Stored data:

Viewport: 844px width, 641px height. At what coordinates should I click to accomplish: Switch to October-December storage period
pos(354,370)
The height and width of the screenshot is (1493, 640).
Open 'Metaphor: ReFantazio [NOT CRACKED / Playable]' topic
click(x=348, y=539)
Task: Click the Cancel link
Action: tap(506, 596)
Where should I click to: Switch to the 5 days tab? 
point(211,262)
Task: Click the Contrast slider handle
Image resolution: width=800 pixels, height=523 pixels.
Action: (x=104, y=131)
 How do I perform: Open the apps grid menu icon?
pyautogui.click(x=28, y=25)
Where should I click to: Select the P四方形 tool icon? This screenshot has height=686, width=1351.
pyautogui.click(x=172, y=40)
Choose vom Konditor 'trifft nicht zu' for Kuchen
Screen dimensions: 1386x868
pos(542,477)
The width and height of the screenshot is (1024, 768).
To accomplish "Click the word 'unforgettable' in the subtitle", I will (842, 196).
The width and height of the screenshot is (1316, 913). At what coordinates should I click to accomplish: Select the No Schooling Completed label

• _WORK ORDER_
An exact copy of the lines from the one containing "The width and height of the screenshot is (1024, 768)." through the end of the entries is required, and nothing beyond them.

• _ANSWER SPACE_
The width and height of the screenshot is (1024, 768).
To accomplish "Click the word 'unforgettable' in the subtitle", I will (842, 196).
The width and height of the screenshot is (1316, 913). At what coordinates should I click to accomplish: Select the No Schooling Completed label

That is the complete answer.